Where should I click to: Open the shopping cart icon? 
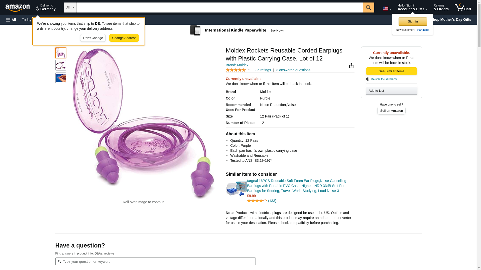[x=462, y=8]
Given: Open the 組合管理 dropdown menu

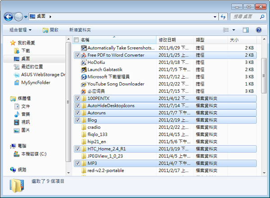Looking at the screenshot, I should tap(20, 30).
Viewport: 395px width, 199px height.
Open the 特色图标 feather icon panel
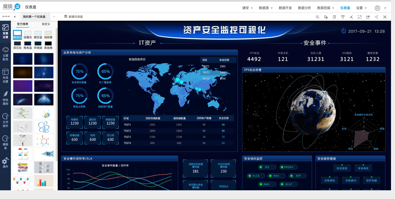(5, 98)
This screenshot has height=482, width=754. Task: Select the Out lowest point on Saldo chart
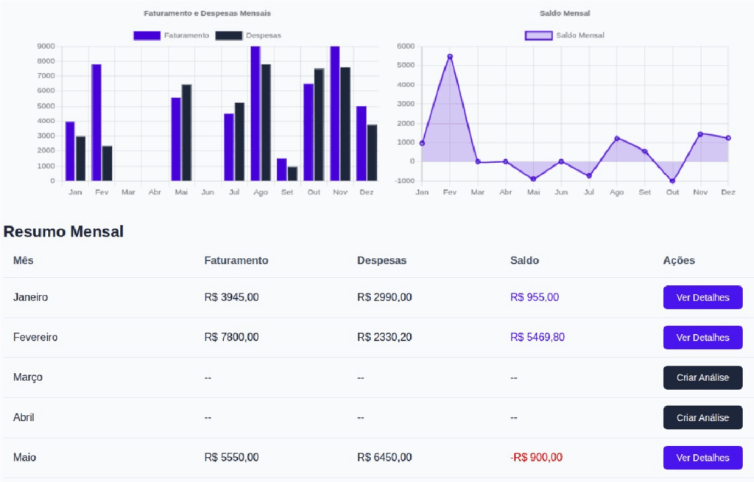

...

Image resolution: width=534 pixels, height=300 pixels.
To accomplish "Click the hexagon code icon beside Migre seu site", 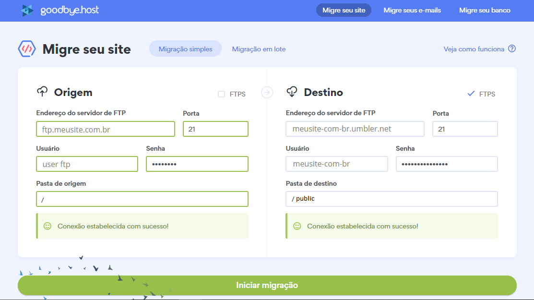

What you have to do:
Reproduce exactly, with no pictures, the lines above from the one holding "Where should I" to the one holding "This screenshot has", inclusive.

Expected answer:
Where should I click to: Open the shopping cart icon? 
[x=462, y=8]
Given: Open the 組合管理 dropdown menu

Looking at the screenshot, I should tap(20, 30).
Viewport: 395px width, 199px height.
Open the 特色图标 feather icon panel
(5, 98)
This screenshot has height=482, width=754. Task: Select the Out lowest point on Saldo chart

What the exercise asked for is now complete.